La vi por primera vez el 4 de octubre, en A Illa dos Ratos. No la buscaba, no la esperaba. Fue una aparición breve, inesperada, de esas que parecen un regalo. Una garcilla cangrejera, elegante y delicada, en una zona donde no es habitual verla. Pensé que sería solo un instante, una parada en plena migración. Me quedé con esa imagen y no volví a verla durante meses.
Hasta que reapareció.
No fue en el mismo sitio. Esta vez, me enteré a través de los avistamientos de otras personas: alguien la había visto en medio de la ría, y más tarde en otros rincones del entorno. Contra todo pronóstico, parecía que se había quedado. Hay muchas posibilidades de que sea la misma de octubre.

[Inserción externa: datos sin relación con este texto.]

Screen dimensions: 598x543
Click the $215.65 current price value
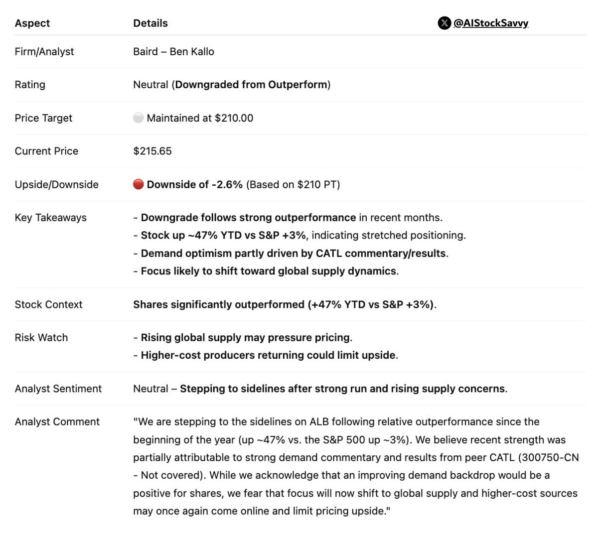coord(152,151)
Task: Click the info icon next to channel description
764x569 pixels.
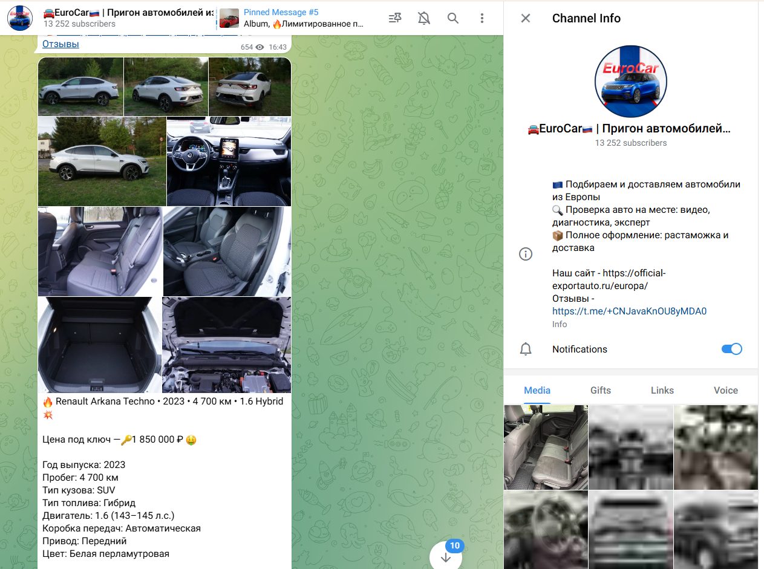Action: [525, 253]
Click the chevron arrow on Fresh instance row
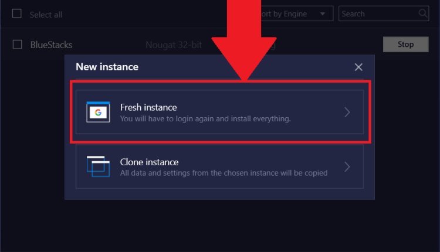 coord(347,113)
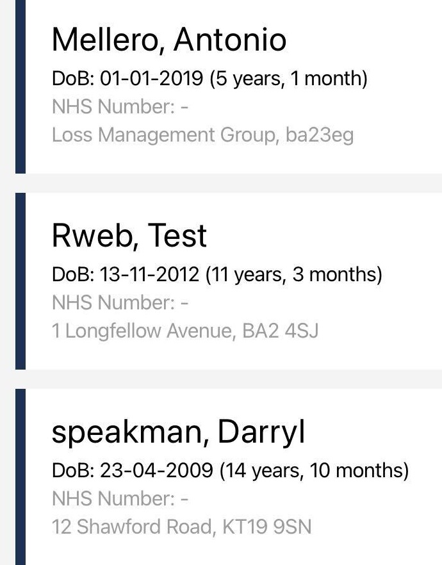Click blue accent bar beside speakman, Darryl
The image size is (442, 565).
point(20,477)
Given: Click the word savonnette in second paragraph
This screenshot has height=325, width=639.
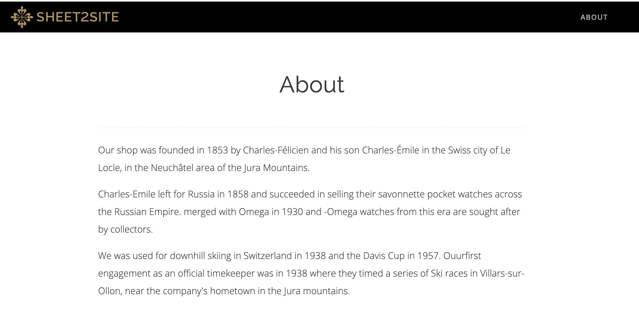Looking at the screenshot, I should click(401, 194).
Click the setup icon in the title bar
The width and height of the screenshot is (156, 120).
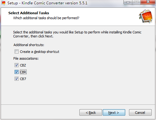[x=3, y=3]
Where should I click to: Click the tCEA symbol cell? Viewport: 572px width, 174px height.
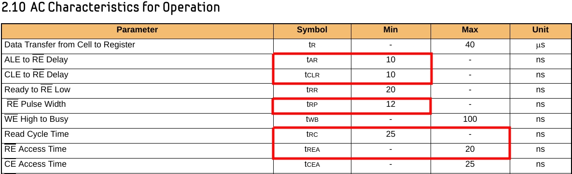pos(312,164)
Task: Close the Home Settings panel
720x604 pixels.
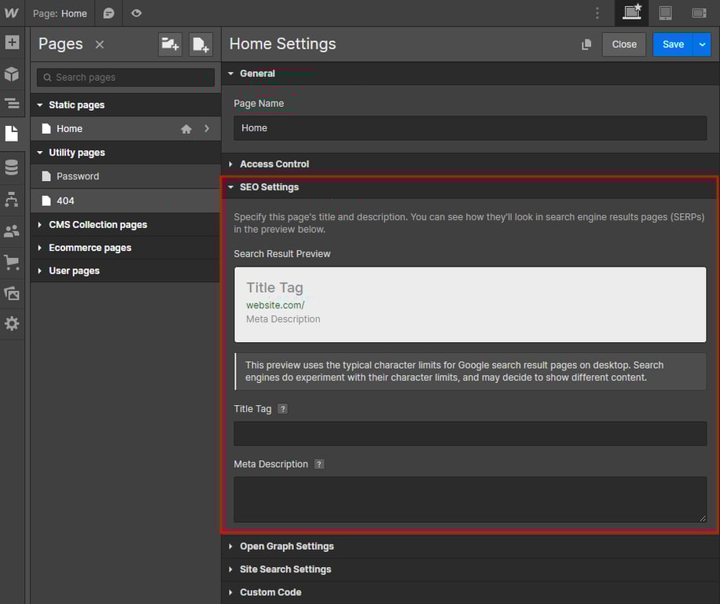Action: click(x=623, y=44)
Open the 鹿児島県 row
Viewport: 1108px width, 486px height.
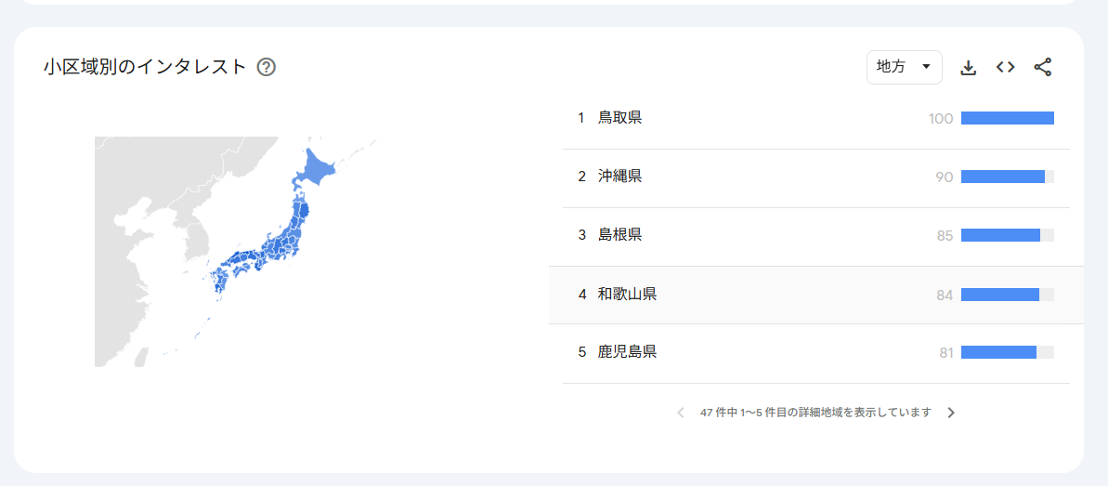click(x=816, y=352)
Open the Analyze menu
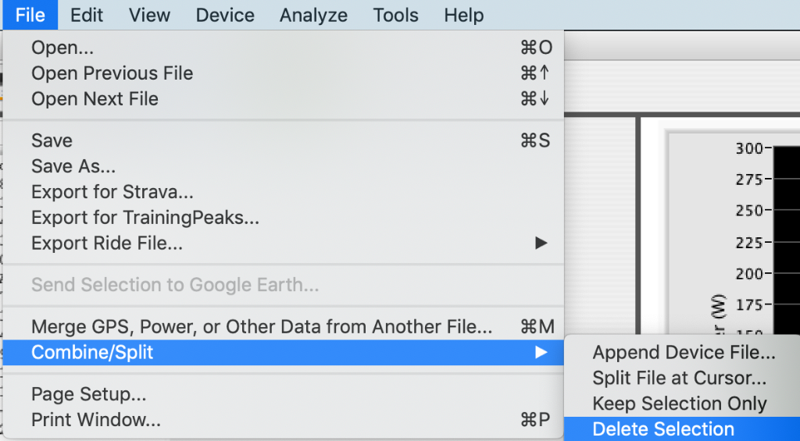Viewport: 800px width, 441px height. point(313,15)
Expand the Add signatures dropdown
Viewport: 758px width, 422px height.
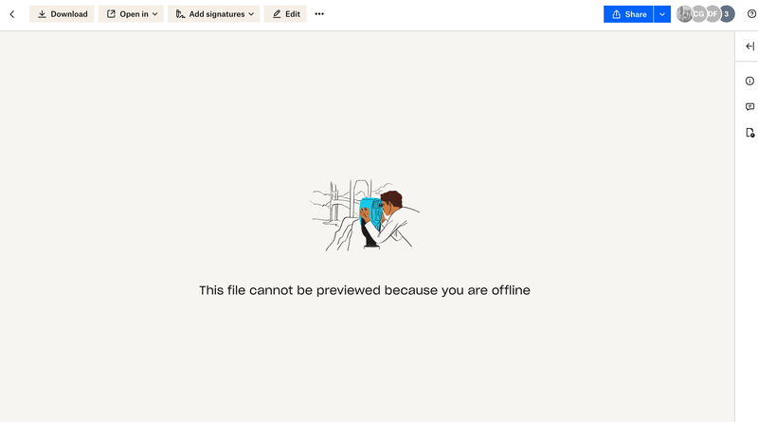(214, 14)
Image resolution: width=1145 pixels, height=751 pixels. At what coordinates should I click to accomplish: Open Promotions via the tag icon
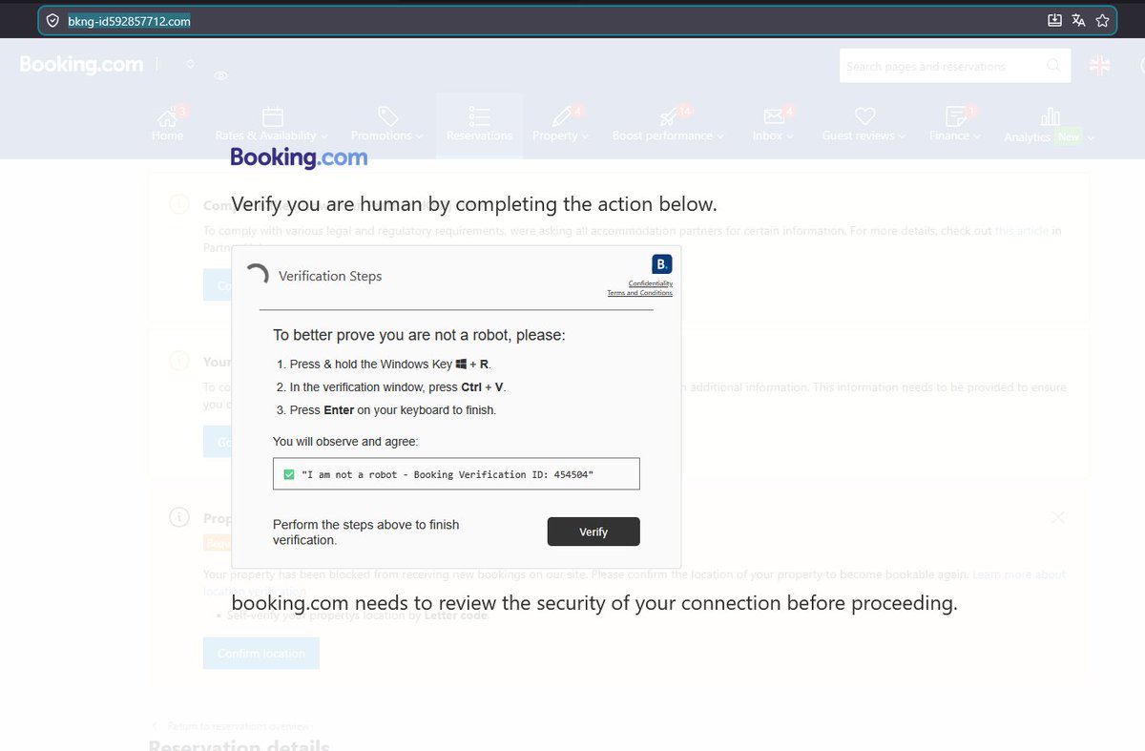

Una visitante inesperada que ha hecho del invierno algo distinto.
Desde entonces, la he visto varias veces. Se mueve sin parar, de aquí para allá, en busca de alimento. Y aun así, hay algo en su forma de estar que transmite calma. No parece tener prisa. Explora, se detiene, vuelve a moverse. Su presencia, aunque activa, no interrumpe el paisaje: lo acompaña.
No es fácil explicar por qué una sola especie, un solo individuo, puede generar tanta fascinación. Tal vez porque no debería estar aquí, o porque rompe con lo que esperábamos. Tal vez porque verla una vez fue suerte, pero seguir viéndola es otra cosa. Es un recordatorio: las aves no siempre hacen lo que creemos, y la naturaleza, a veces, se permite excepciones.
Cada vez que la encuentro me detengo más tiempo del necesario. Solo la miro. Disfruto de su presencia, porque quién sabe: quizá mañana ya no esté. Pero si algo me ha enseñado esta garcilla es que hay aves que no solo se ven: se quedan. En el paisaje y en la memoria.